Director-General of the World Health Organization (WHO), Dr Tedros Ghebreyesus, announced that his uncle has been murdered in the Tigray region, Ethiopia. The head of WHO has also been a vocal critic of Ethiopia’s role in the conflict which has killed tens of thousands and displaced millions.
Witnesses and aid workers say despite the truce Eritrean forces have been looting towns, arresting and killing civilians.
Dr Ghebreyesus who became the global face of the anti-coronavirus crusade, hails from the war-torn part of Ethiopia in Tigray and put on a brave face as the conflict raged on. At some point, the Ethiopian government accused him of trying to procure arms and diplomatic backing for rebel forces, charges he has denied. As Tedros wrapped up the year with a media briefing in Geneva, he shared this painful story about his uncle, who had been killed.

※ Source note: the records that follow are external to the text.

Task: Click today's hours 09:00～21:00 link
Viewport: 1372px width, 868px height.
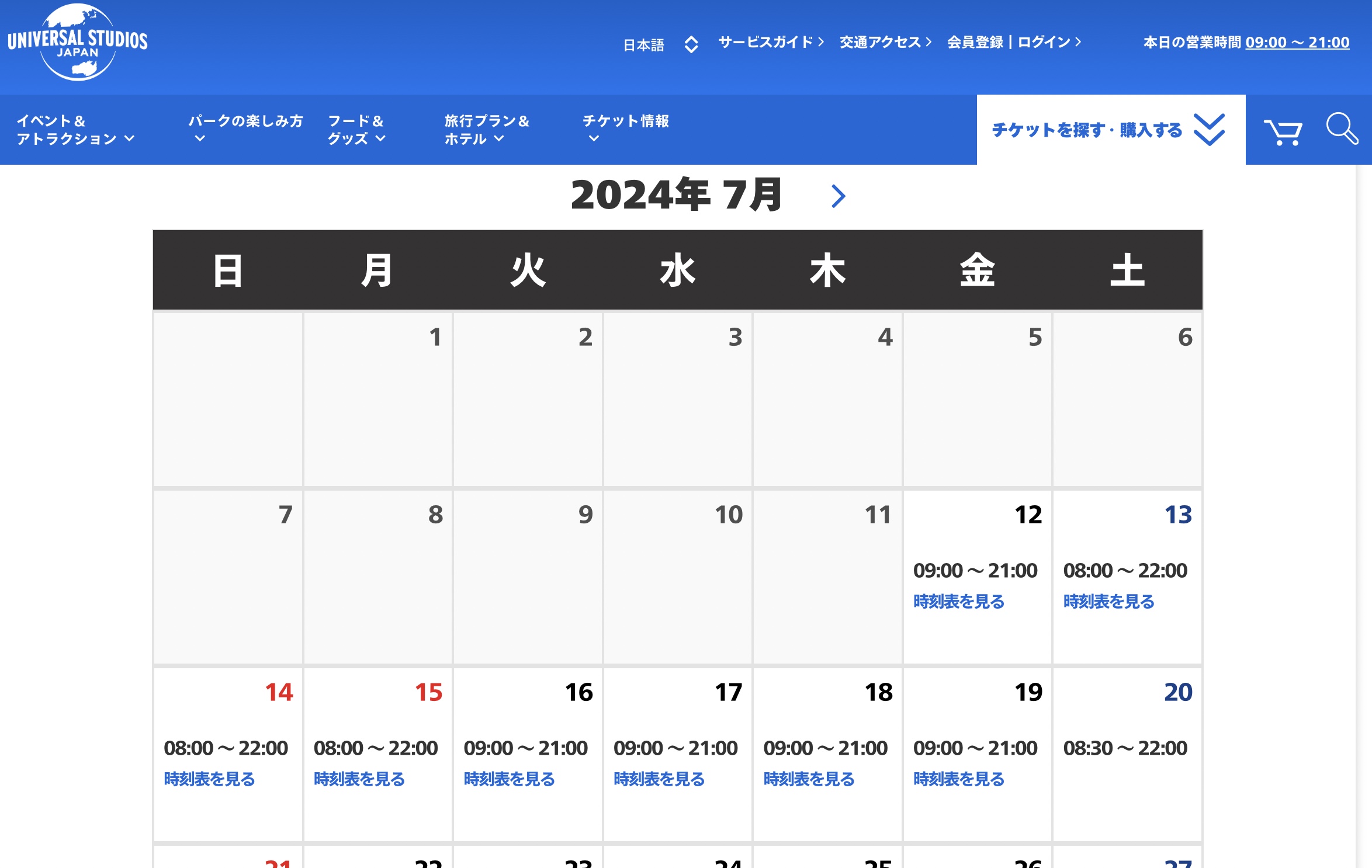Action: tap(1297, 43)
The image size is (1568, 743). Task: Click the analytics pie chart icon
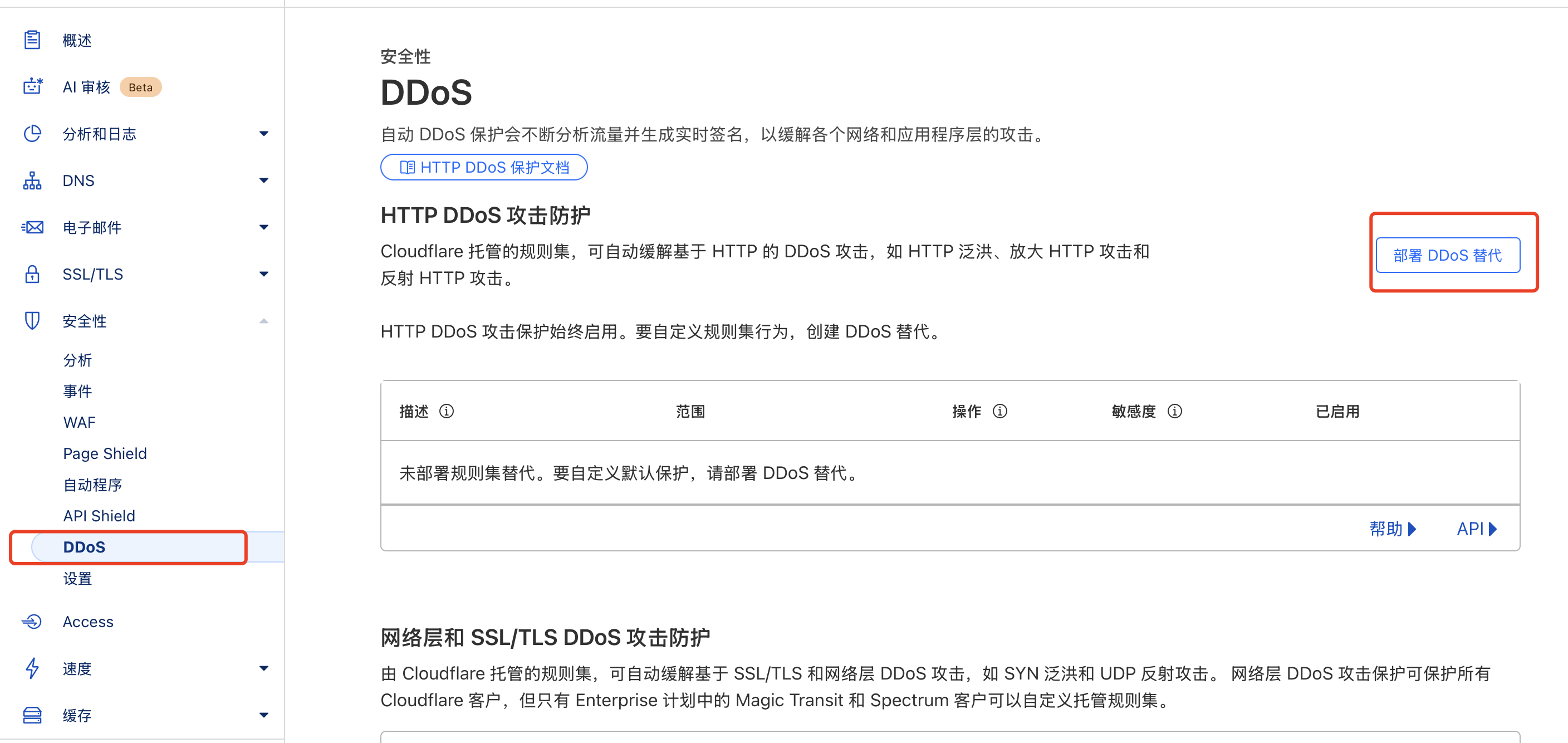coord(32,133)
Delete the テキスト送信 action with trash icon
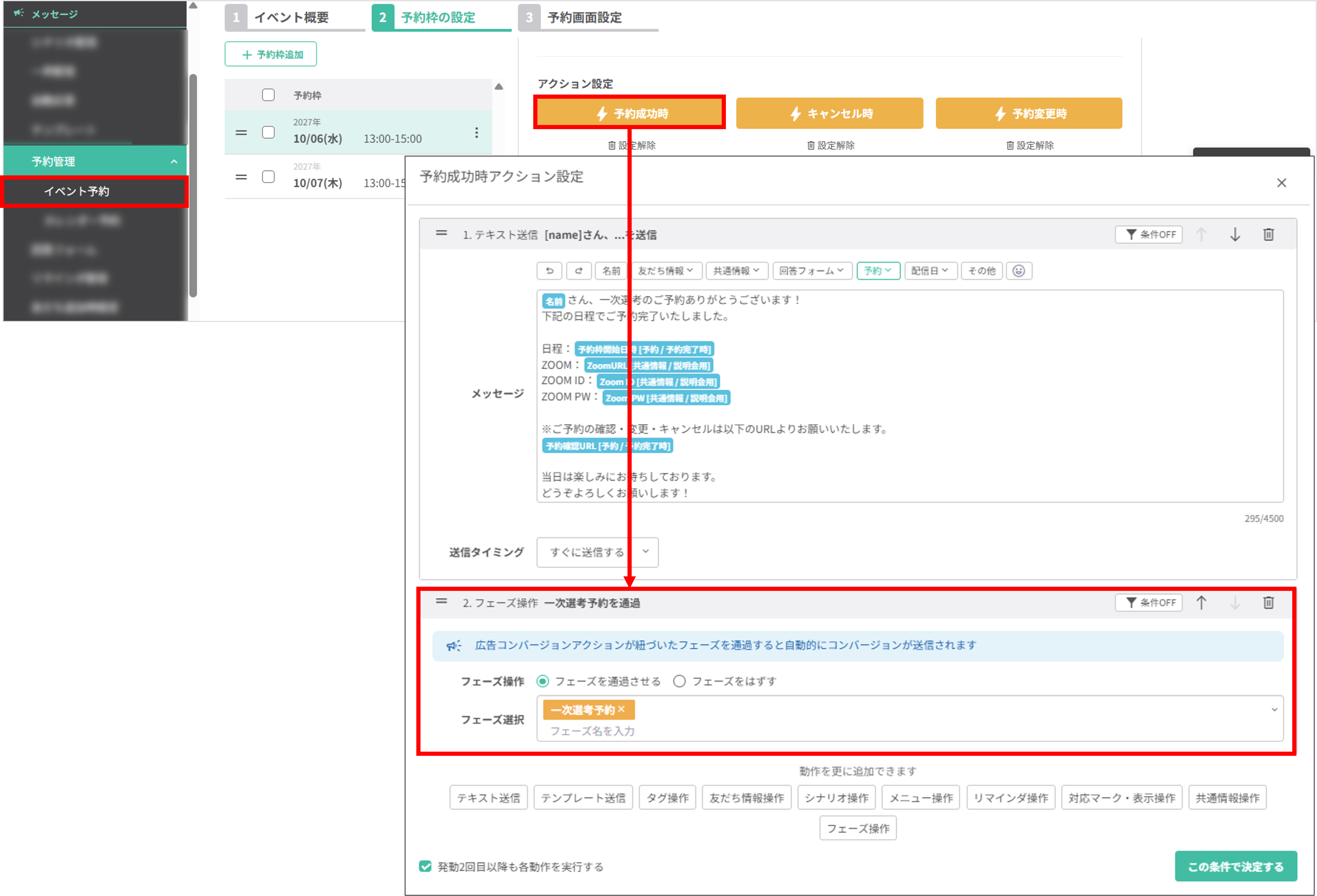Screen dimensions: 1317x896 tap(1268, 235)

“On Saturday, last Saturday I was informed that my uncle was murdered by the Eritrean army. I spoke to my mother and she was really devastated, because he was the youngest from their family, and he was almost same age with me – young uncle. So I was not in good shape, that’s why,” explains Dr Ghebreyesus who also confirmed that 50 other people from same village were killed in the attack.
Last weekend, I found out that my uncle was murdered by #Eritrean army in his own house. It is another painful loss for my family due to the ongoing violence in #Tigray, Ethiopia. Peace is all the people and families need.

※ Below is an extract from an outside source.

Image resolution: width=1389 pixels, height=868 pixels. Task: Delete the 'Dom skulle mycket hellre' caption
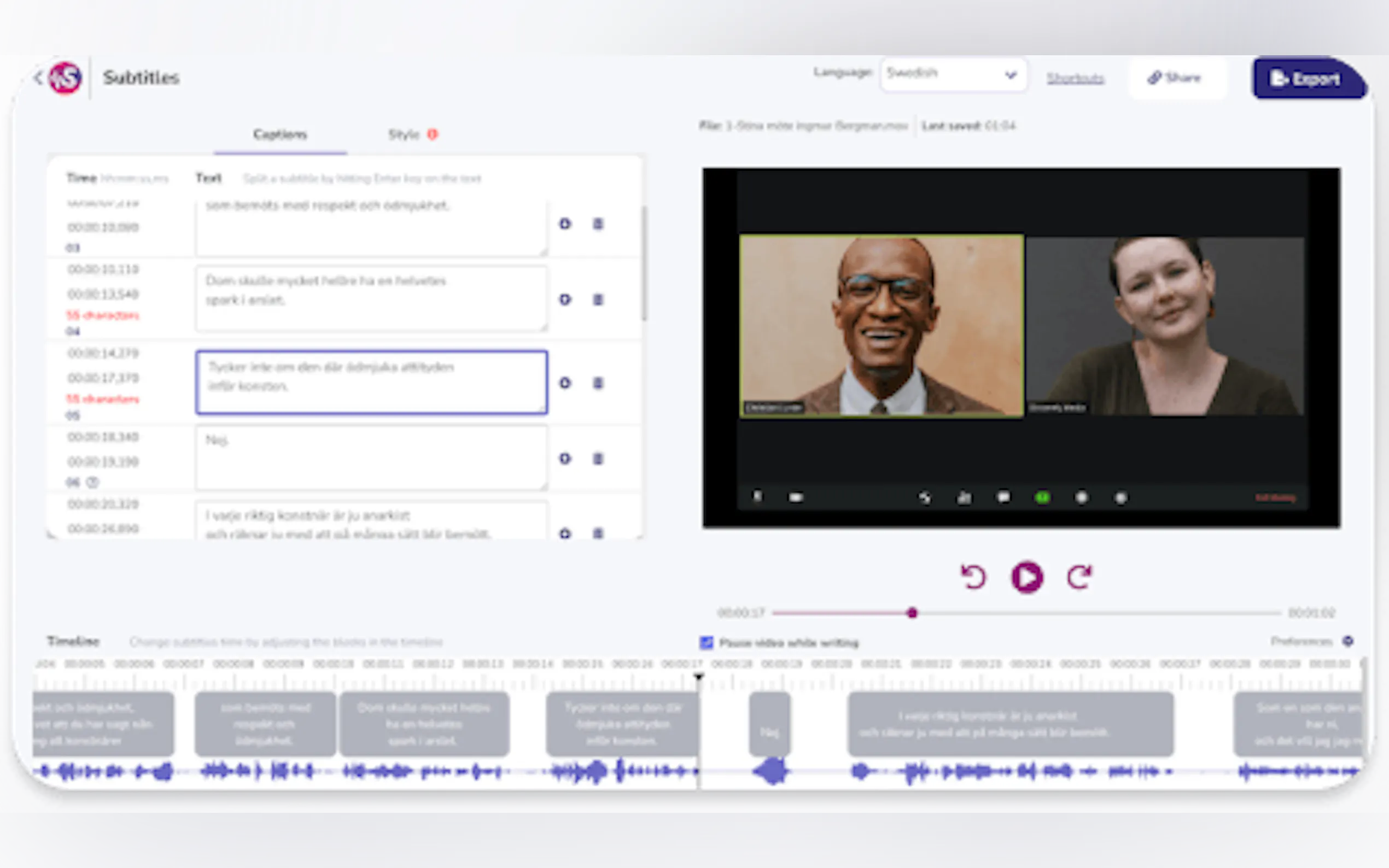point(598,300)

— Tedros Adhanom Ghebreyesus (@DrTedros) December 14, 2022
All of this happened as Ethiopian Prime Minister, Abiy Ahmed, is attending the US-Africa Leaders’ Summit in Washington DC. Recently, a peace agreement was signed in South Africa.

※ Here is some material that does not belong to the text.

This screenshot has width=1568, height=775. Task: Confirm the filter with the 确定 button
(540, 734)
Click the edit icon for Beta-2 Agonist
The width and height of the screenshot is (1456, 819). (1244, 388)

Great meeting with US National Security Advisor @JakeSullivan46. Among many issues, our constructive discussions have also focused on strengthening the historical bilateral relations between our two nations. pic.twitter.com/lEiMicrPFD
— Abiy Ahmed Ali (@AbiyAhmedAli) December 13, 2022
Meanwhile, the WHO chief remains hopeful that sometime next year the Covid-19 pandemic will no longer be considered a global emergency.
“Last week, less than 10 000 people lost their lives – that’s still too many, and there is still a lot that all countries can do to save lives; but we have come a long way. We are hopeful that at some point next year, we will be able to say that Covid-9 is no longer a global health emergency,” Ghebreyesus expressed.
The world’s second largest economy, China, has seen an explosion of new Covid-19 infections, and Beijing has ramped up its vaccination programme.